Montag, 1. November 2010

Kosten im Vergleich: Finanzmarkt-Krise vs. Sparkassen-Krise

Präsident Obamas Auftritt in der „The Daily Show“ des TV-Satirikers Jon Stewart ist im Vorfeld der amerikanischen Zwischenwahlen in aller Munde. Auch William K. Black geht in einem lesenswerten Essay in benzinga auf die Äusserungen des US-Präsidenten ein. Black, Rechtsprofessor an der University of Missouri befasst sich aber vorerst mit Zahlen. Obama hat nämlich gesagt, dass die Kosten zur Bewältigung der Finanzkrise mit weniger als 1% des BIP niedriger liegen als die Kosten der vergleichsweise kleineren S&L-Krise (Savings & Loan) mit 2,5% des BIP. „Das amerikanische BIP beträgt heute doppelt so hoch wie im Jahre 1993. Obamas Anspruch darauf ist, dass die jeweiligen Kosten für die öffentliche Hand sich auf ungefähr 150 Mrd. $ (Sparkassen-Krise) versus weniger als 150 Mrd. $ (Finanzmarkt-Krise) belaufen“, erklärt Black. „Die Bush- und Obama-Regierungen haben sich konsequent geweigert, jede der erfolgreichen Lehren aus der Reaktion auf das S&L-Debakel gelten zu lassen, auch wenn die Reaktion darauf von beiden Parteien in den öffentlichen Ämtern seit Jahrzehnten gelobt werden“, argumentiert Black. „Beide Regierungen wollen mit den Senior S&L-Regulatoren über die aktuelle Krise nicht einmal reden, die verhindert haben, bevor die Krise eine Rezession ausgelöst hat“, legt der ehem. Regulator dar. Obama denkt, dass seine Reaktion auf die Finanzkrise genial war, weil er nicht der viel teureren Strategie der S&L-Regulatoren nicht gefolgt ist, erläutert Black weiter.

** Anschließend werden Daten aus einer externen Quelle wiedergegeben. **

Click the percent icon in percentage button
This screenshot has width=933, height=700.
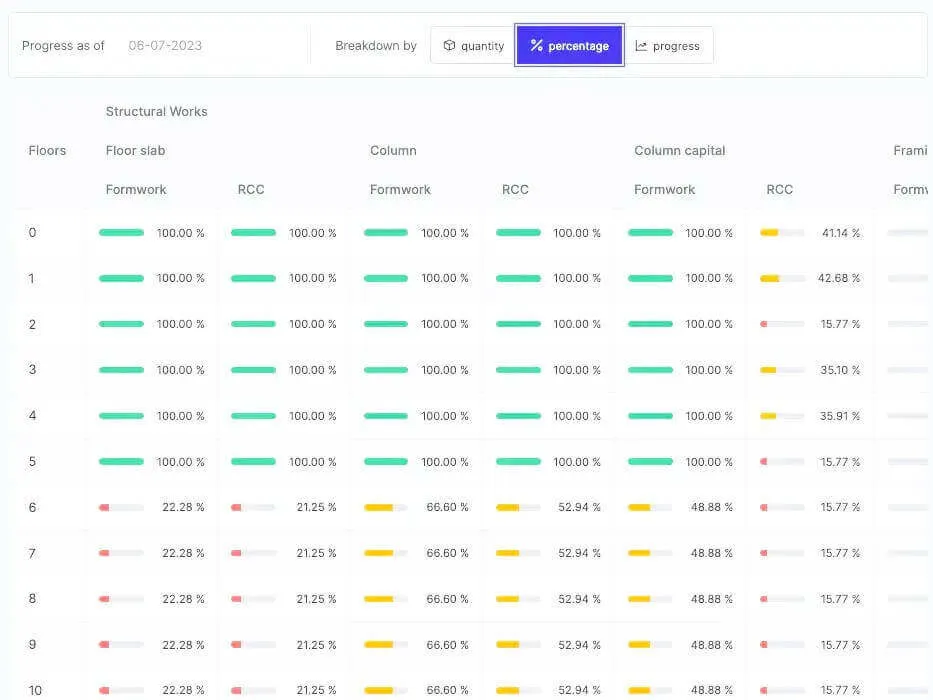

Obama hat in der „The Daily Show“ den Vergleich zum S&L-Debakel als die aussagekräftigste Darlegung gebracht, um zu zeigen, warum seine Regierung Lob verdient. „Was Obama nicht versteht, ist, dass seine „Vertuschungs“-Strategie und seine Ansprüche auf einen genialen Erfolg unmittelbar Dick Pratts Manuskript entwendet sind“, bemerkt Black. Dick Pratt war der Top-S&L-Regulator in den Jahren 1981/83. Als Pratt die Regulierungsbehörde verliess, um bei Merrill Lynch einzusteigen, behauptete er, dass er die Krise durch innovative Lösungsstrategien eingedämmt habe, was die durchschnittlichen historischen Kosten von über 20% auf weniger als 5% der S&L-Vermögenswerte zusammengestrichen habe. Pratts „Lösungen“ waren Buchführungs-Betrügereien (accounting scams), die nichts beigelegt haben, hält Black fest. Sie haben jedoch reale Insolvenzen in falsche Vermögenswerte verwandelt und garantierte fiktive buchhalterische Einkommen generiert. „Der Betrug war so verrückt, dass je mehr insolvente S&L erworben wurden, desto mehr fiktive Einkommen durch die Deals geschaffen wurden“, legt Black dar. Pratt hat so viele von diesen Betrug-Resolutionen (scam resolutions) geschaffen, dass sie so viel fiktive Einkommen und Kapital generiert haben, dass die Branche plötzlich in die Gewinnzone zurückgekehrt ist.

Fazit: „Die Realität war anders. Es war kein Wunder, lediglich die kumulierten Ergebnisse mehrerer buchhalterischen Betrüge. Pratt’s Resolutionen haben die S&L-Krise nicht gelöst. Sie sind immer noch insolvent“, so Black. Pratt’s Vertuschungsstrategie ist, was das S&L-Debakel so teuer zu beheben gemacht hat. Sie hätte eine wirtschaftliche Katastrophe auslösen können, wenn sein Nachfolger die Vertuschung nicht beendet und wiederreguliert hätte. Die Deckelung einer Bank-Krise hat immer einen verführerischen Anreiz für Politiker, schlussfolgert Black. Es gibt nämlich immer Senior-Beamten, die Banker nahestehen, und (be)raten, dass die Deckelung von Bankverlusten und die Bereitstellung von staatlichen Subventionen für die gescheiterten Banken ein „Königsweg“ ist, welcher die Bankkrise praktisch ohne Kosten für die öffentliche Hand lösen könne. „Pratts Vertuschung hat die Öffentlichkeit viel gekostet, weil sie eine kriminogene Umgebung geschaffen hat, welche eine zweite („control fraud“) der Krise verursacht hat“, so Black.